[[ Extracted information open ]]
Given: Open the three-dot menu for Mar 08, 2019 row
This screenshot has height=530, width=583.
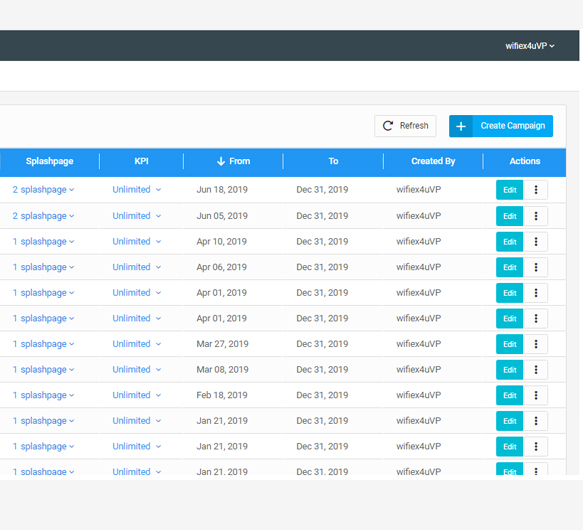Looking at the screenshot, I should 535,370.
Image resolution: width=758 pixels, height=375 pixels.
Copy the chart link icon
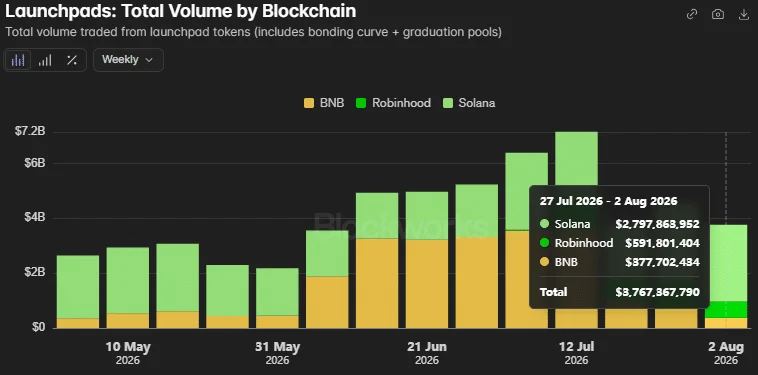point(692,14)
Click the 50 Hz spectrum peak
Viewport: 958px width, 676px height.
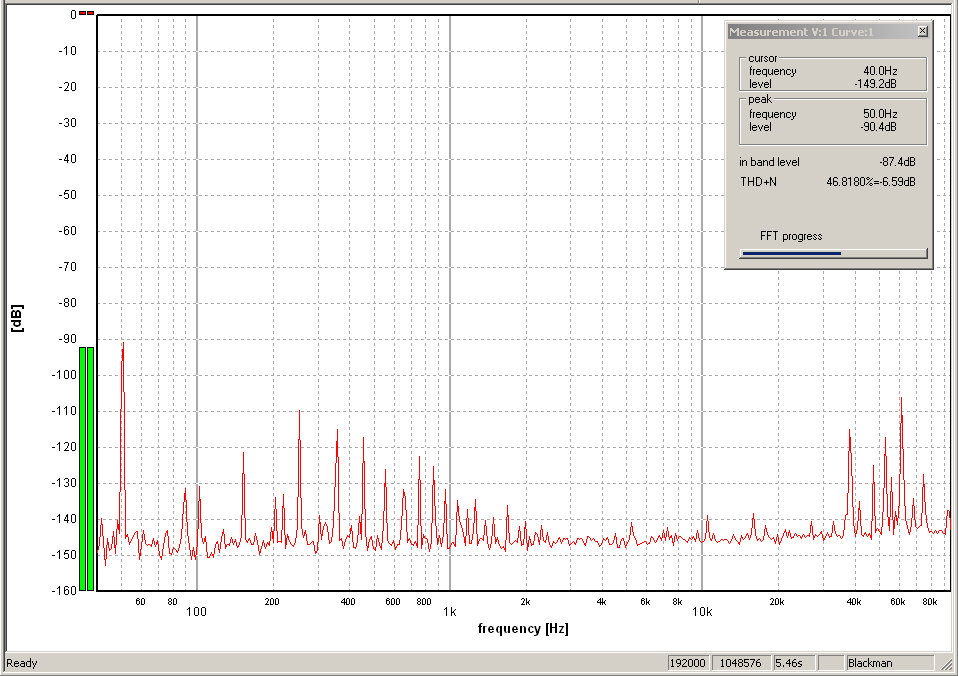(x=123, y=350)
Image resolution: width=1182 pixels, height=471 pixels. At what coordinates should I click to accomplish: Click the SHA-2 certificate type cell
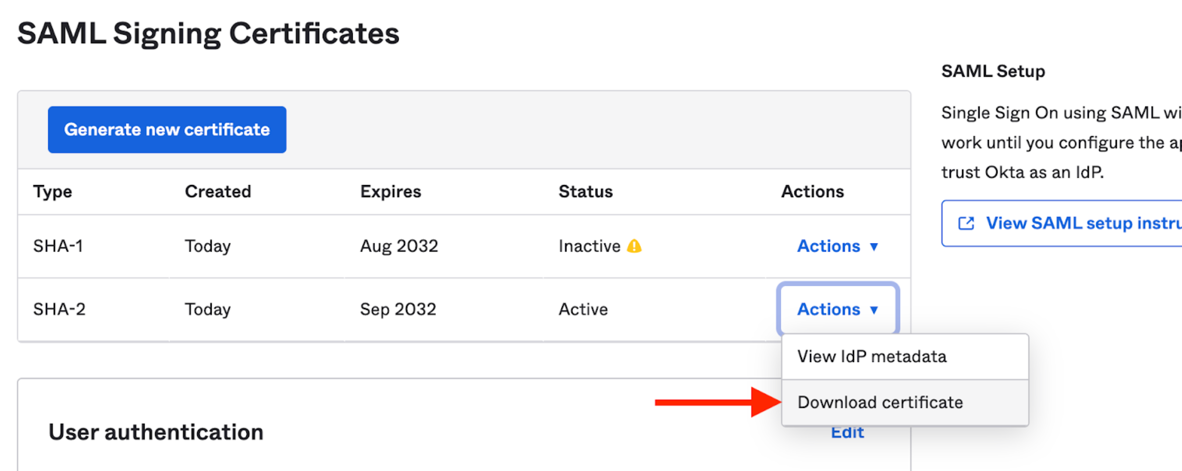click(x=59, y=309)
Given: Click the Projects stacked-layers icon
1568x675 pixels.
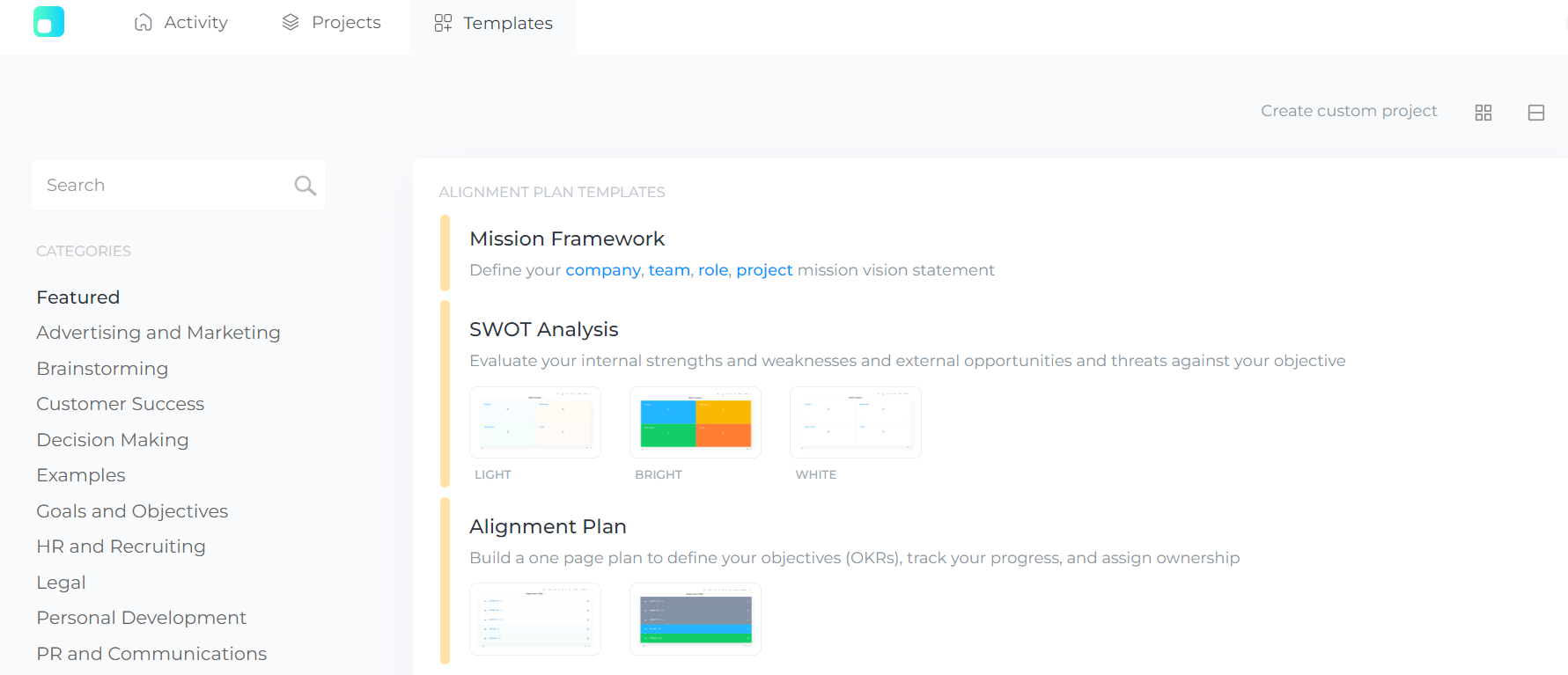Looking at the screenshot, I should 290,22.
[[ Extracted information closed ]]
Copy out the lines above that hold the string "Given".

Given: Open the three-dot menu for Mar 08, 2019 row
Given: Click the Projects stacked-layers icon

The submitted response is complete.